* [SUPPLIED MATERIAL]:
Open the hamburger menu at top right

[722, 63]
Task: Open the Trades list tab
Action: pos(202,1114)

--

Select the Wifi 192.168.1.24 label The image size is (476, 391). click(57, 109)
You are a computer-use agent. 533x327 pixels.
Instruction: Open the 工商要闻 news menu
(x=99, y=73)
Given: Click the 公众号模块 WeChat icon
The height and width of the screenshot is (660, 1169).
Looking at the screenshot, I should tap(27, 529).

* [TASK STATEMENT]: Reproduce verbatim the lines of the data above, beginning with the line that contains "You are a computer-use agent. 533x327 pixels." and continuing through the line that contains "Looking at the", with both of those lines included.

* [EXPECTED ANSWER]:
You are a computer-use agent. 533x327 pixels.
Instruction: Open the 工商要闻 news menu
(x=99, y=73)
Given: Click the 公众号模块 WeChat icon
The height and width of the screenshot is (660, 1169).
Looking at the screenshot, I should tap(27, 529).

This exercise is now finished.